Exercise directions
Among the entries below, count the lines with "Given" in them and state the total without comment.

Data under study
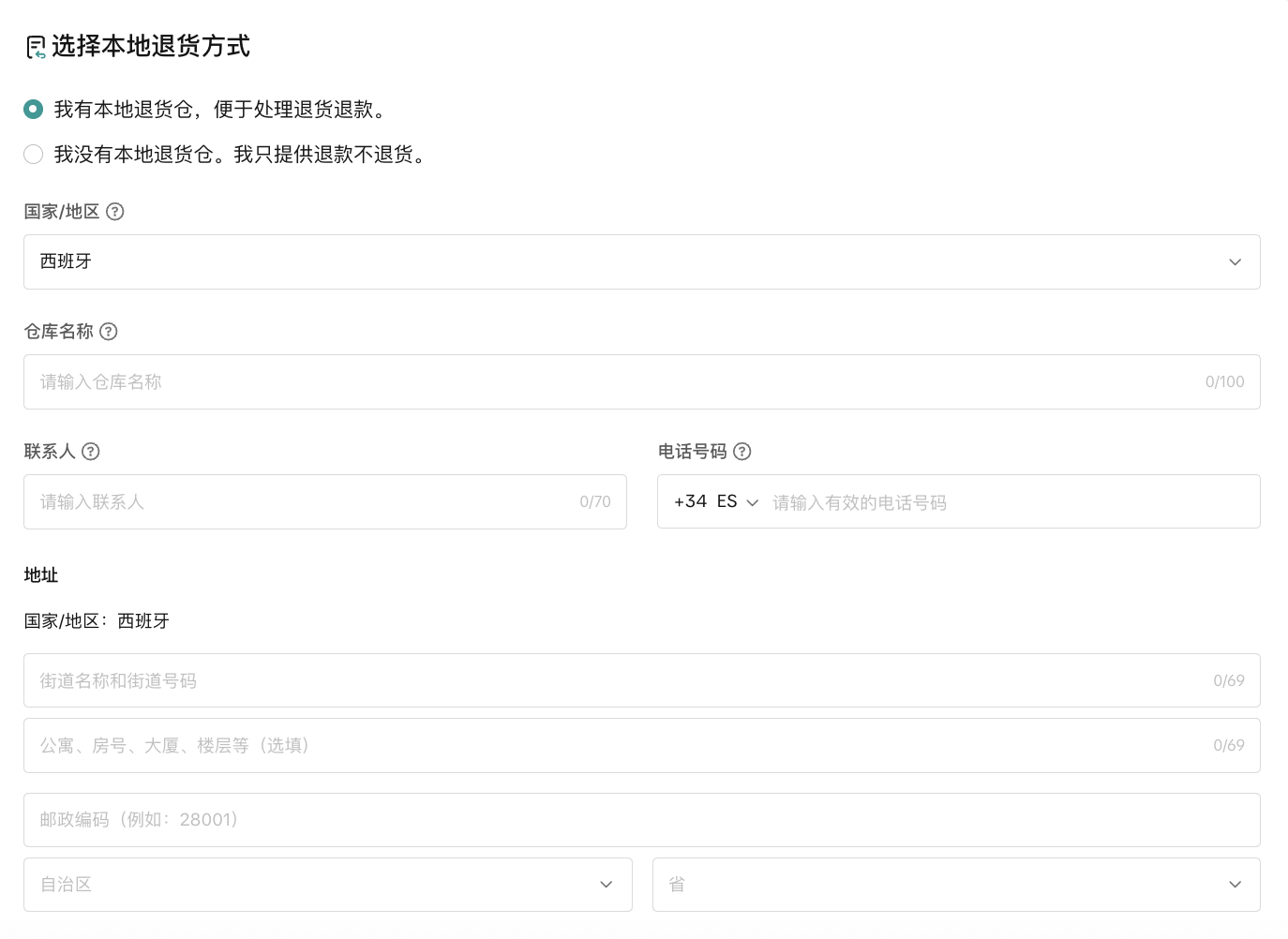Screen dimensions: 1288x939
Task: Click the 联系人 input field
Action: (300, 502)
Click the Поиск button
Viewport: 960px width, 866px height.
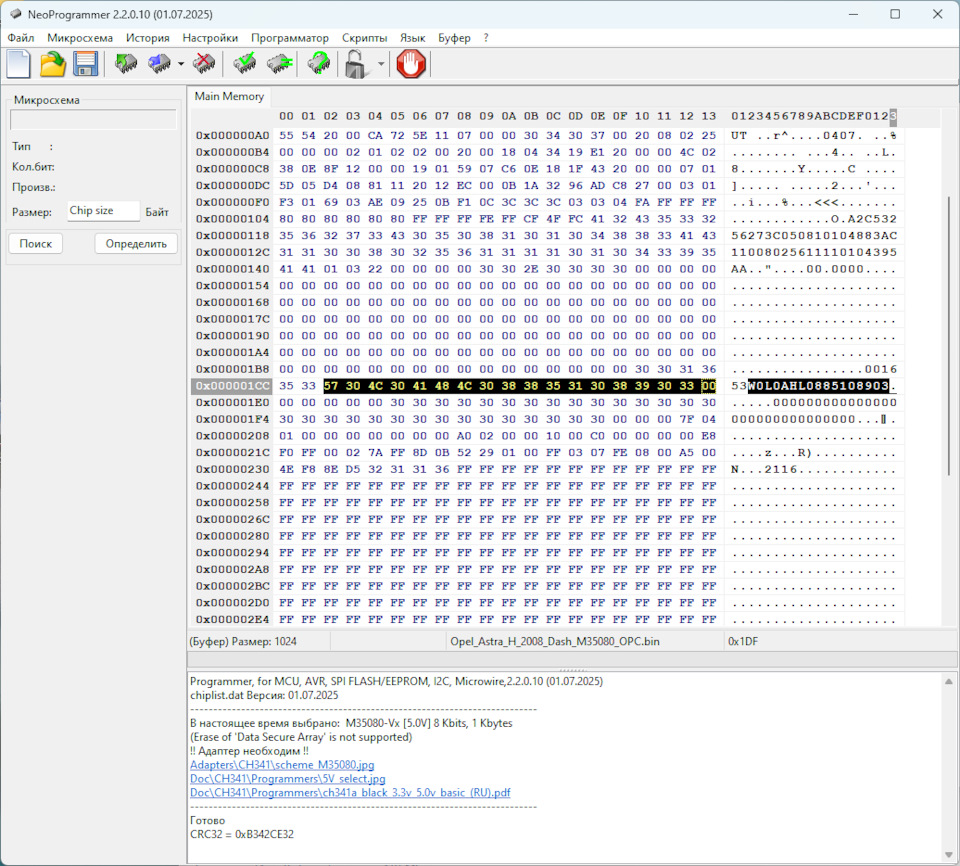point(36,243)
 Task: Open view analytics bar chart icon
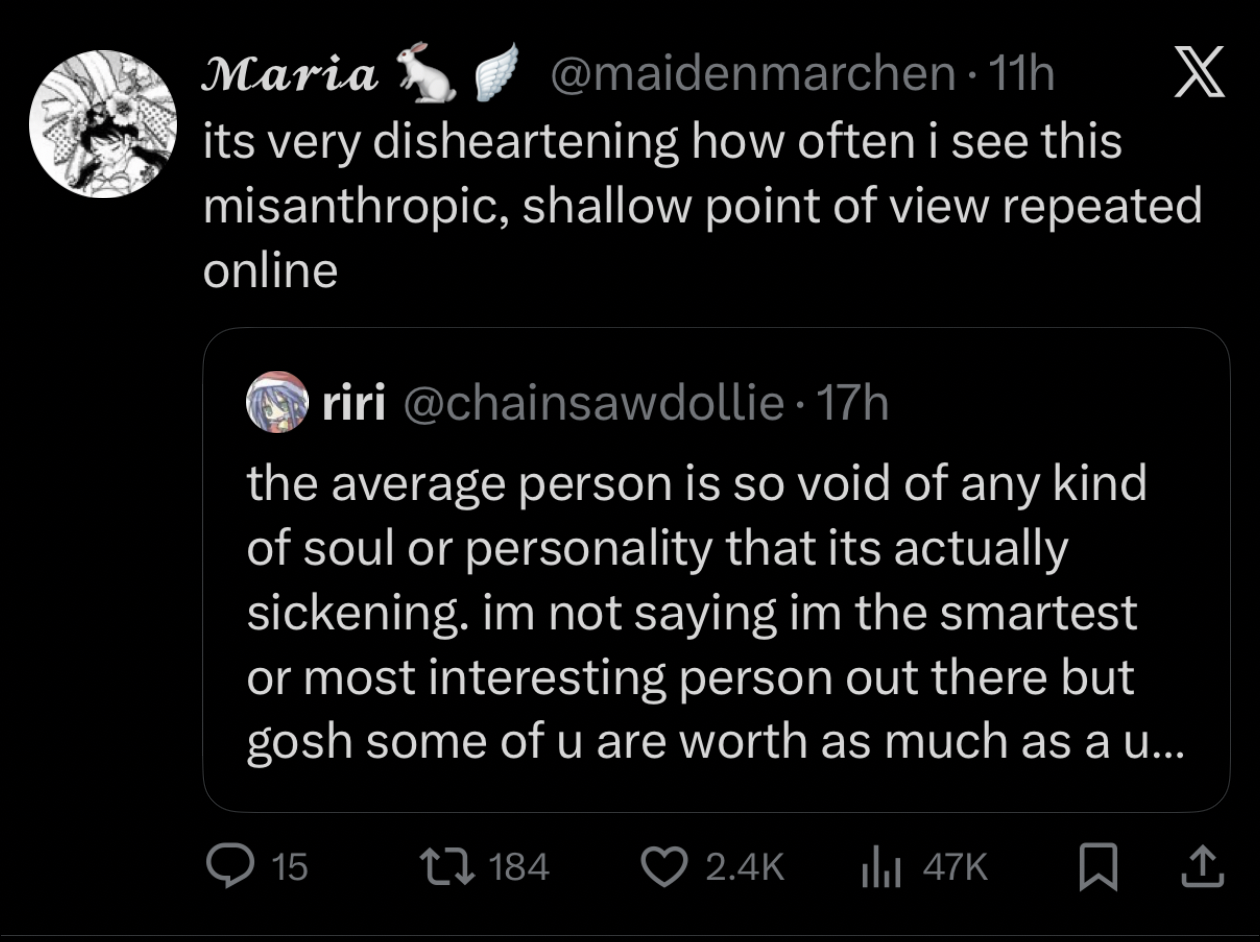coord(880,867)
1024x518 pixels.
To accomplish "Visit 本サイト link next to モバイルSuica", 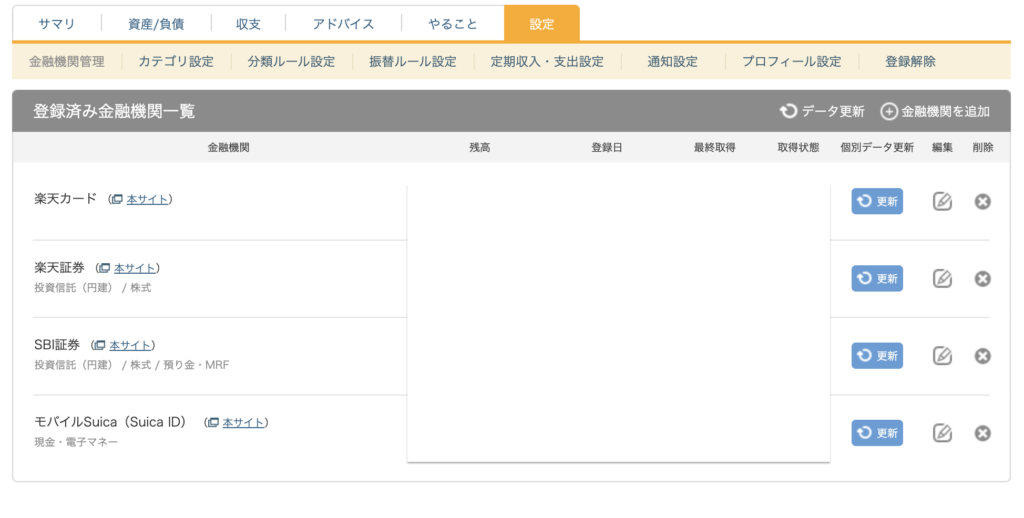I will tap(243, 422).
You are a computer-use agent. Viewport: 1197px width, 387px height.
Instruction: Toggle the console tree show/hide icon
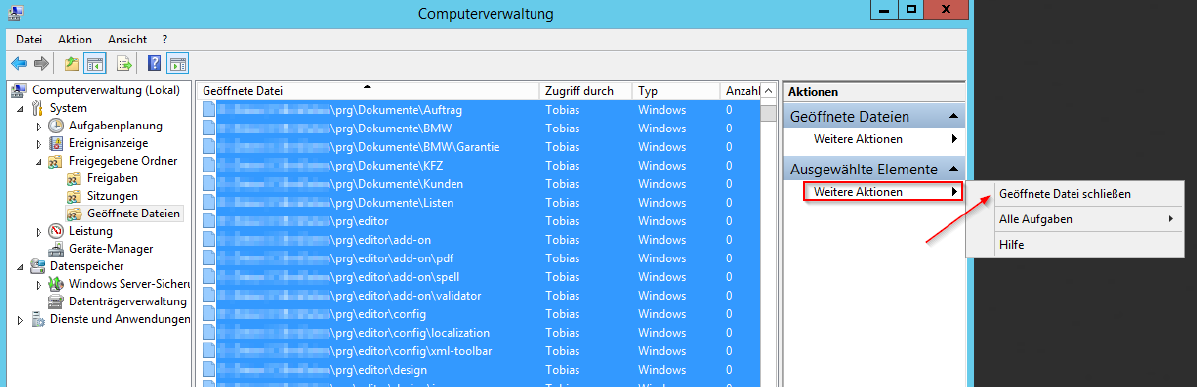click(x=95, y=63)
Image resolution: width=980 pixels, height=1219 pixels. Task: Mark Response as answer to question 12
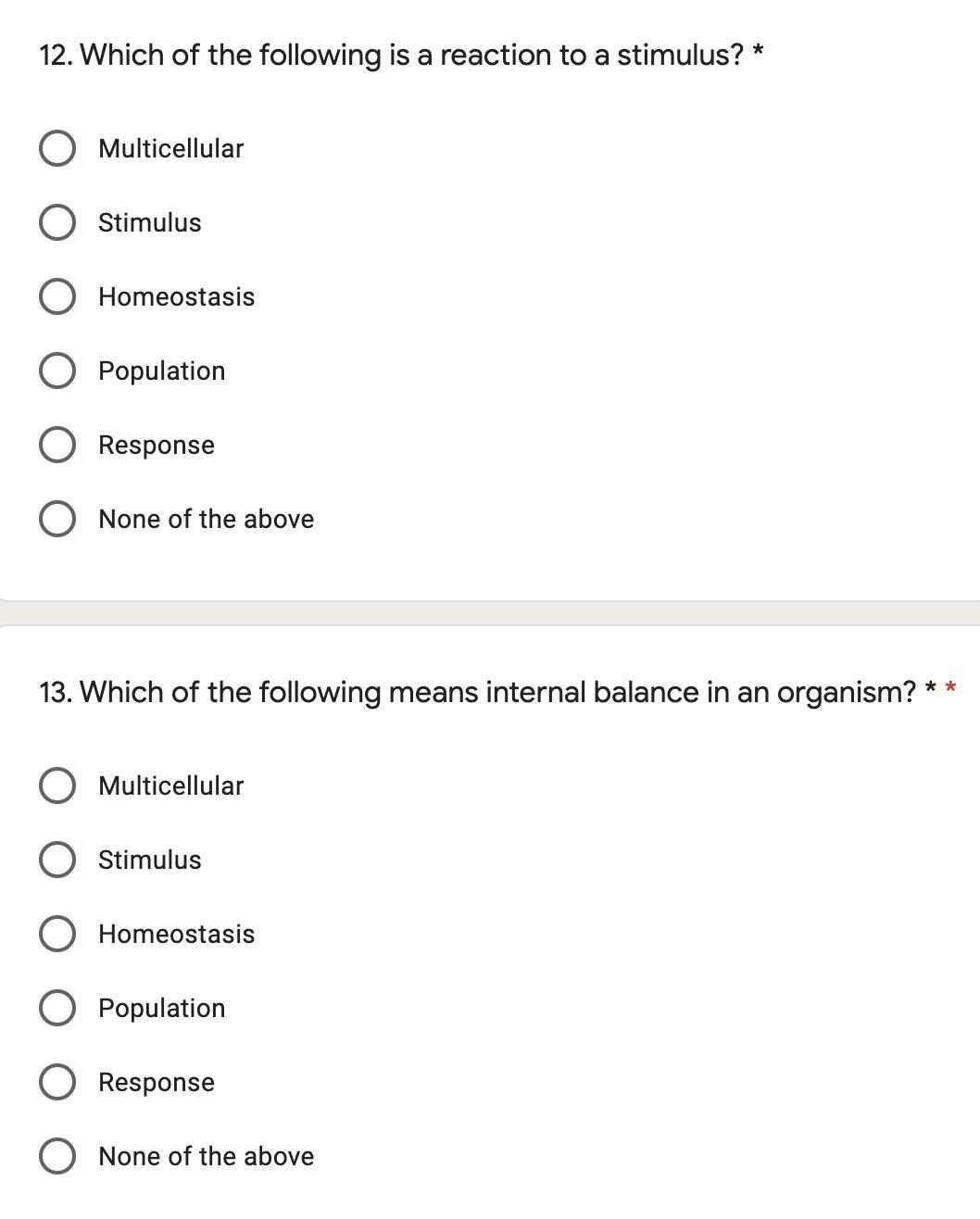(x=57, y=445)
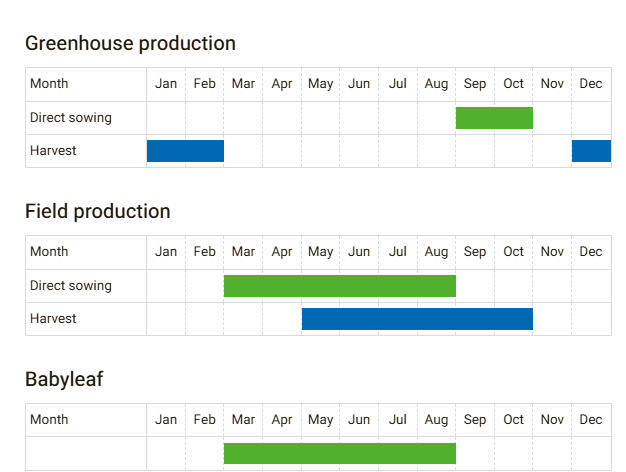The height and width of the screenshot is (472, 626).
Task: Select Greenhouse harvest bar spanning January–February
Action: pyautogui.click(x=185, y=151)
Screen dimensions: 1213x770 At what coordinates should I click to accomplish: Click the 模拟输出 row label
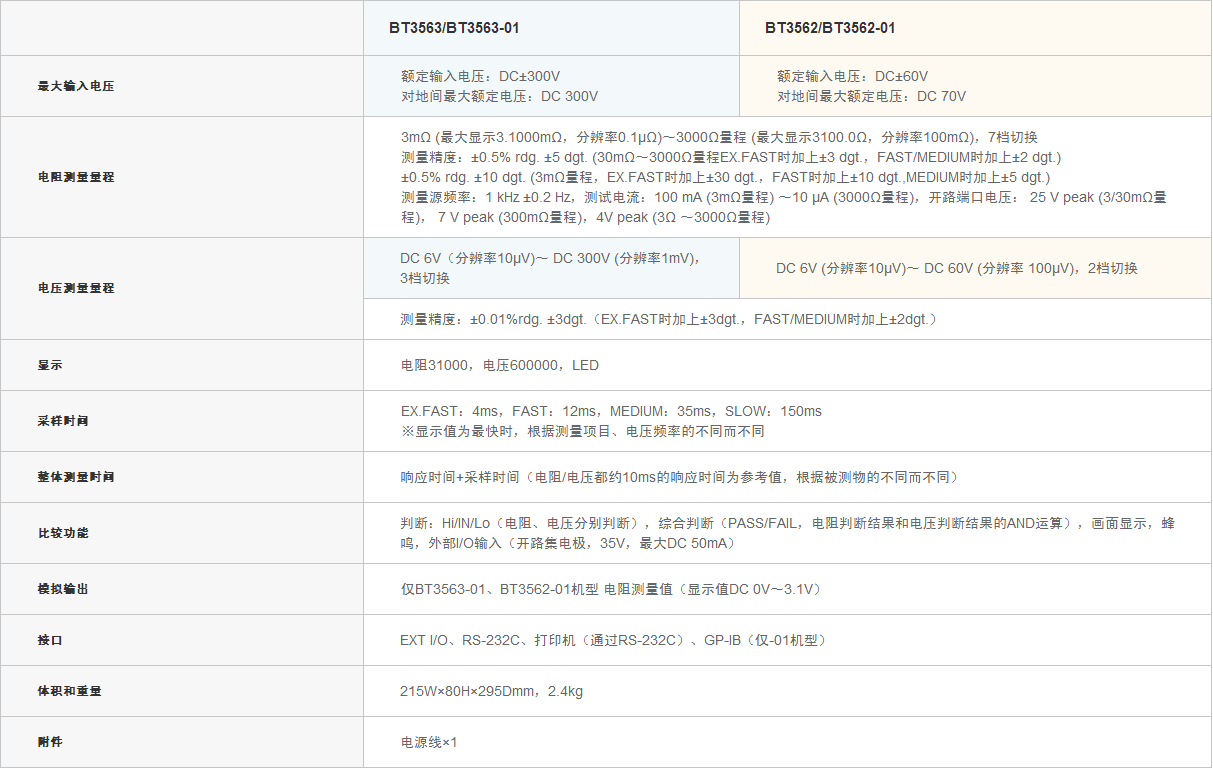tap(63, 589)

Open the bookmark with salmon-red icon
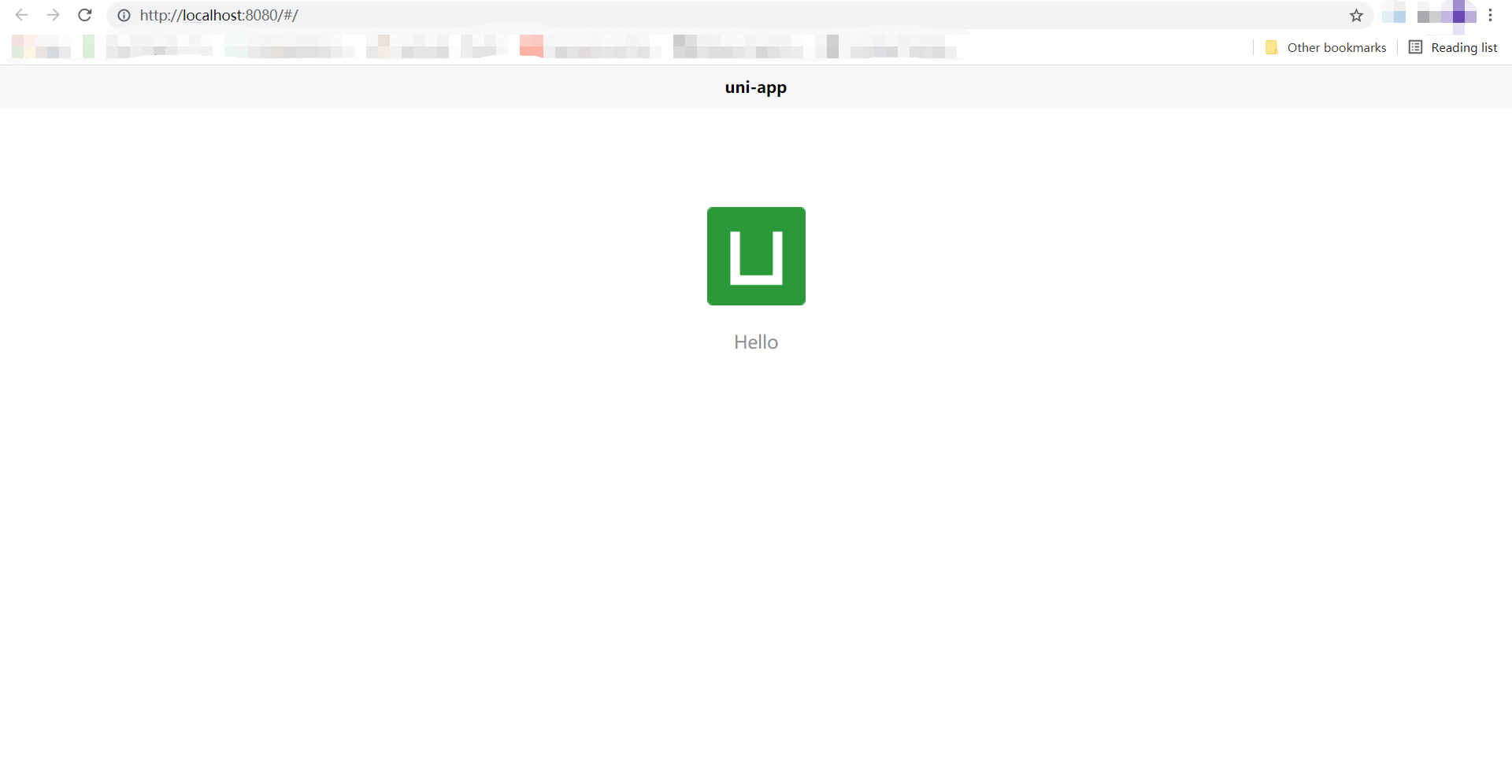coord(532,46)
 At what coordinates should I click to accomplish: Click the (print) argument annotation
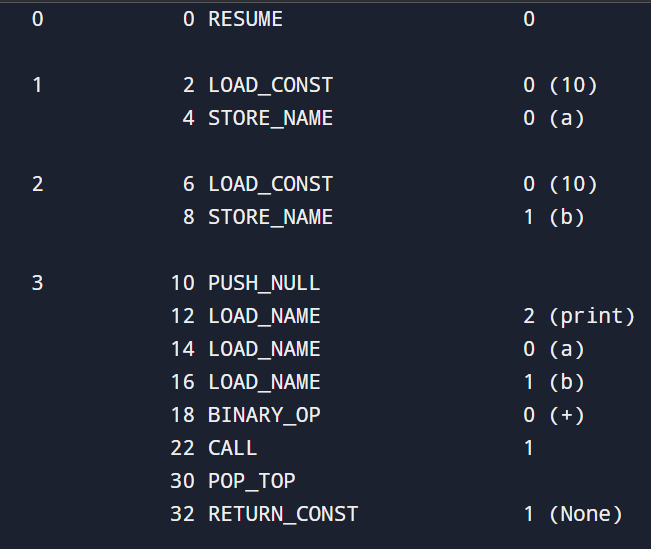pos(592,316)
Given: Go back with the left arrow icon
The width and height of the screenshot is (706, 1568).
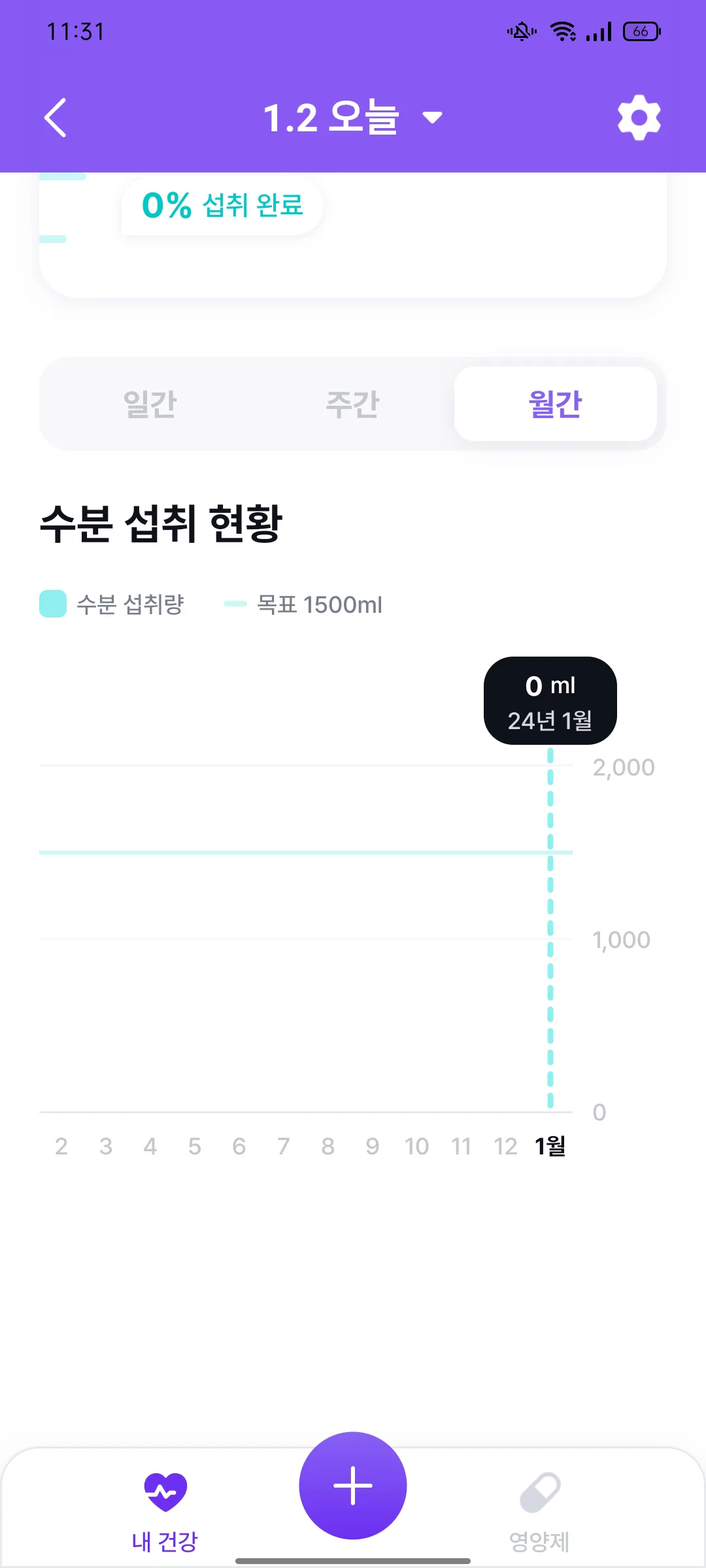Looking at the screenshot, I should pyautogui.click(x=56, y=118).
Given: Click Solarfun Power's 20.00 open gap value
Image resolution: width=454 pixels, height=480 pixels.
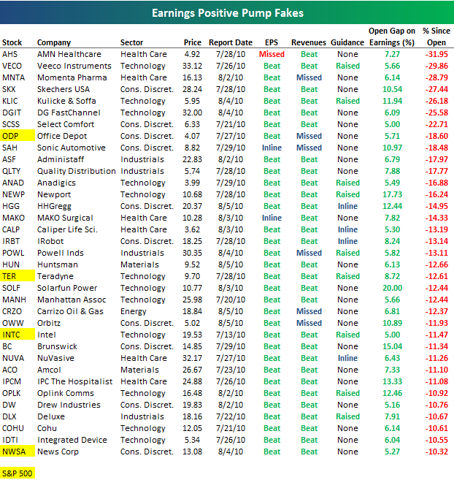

Result for this task
2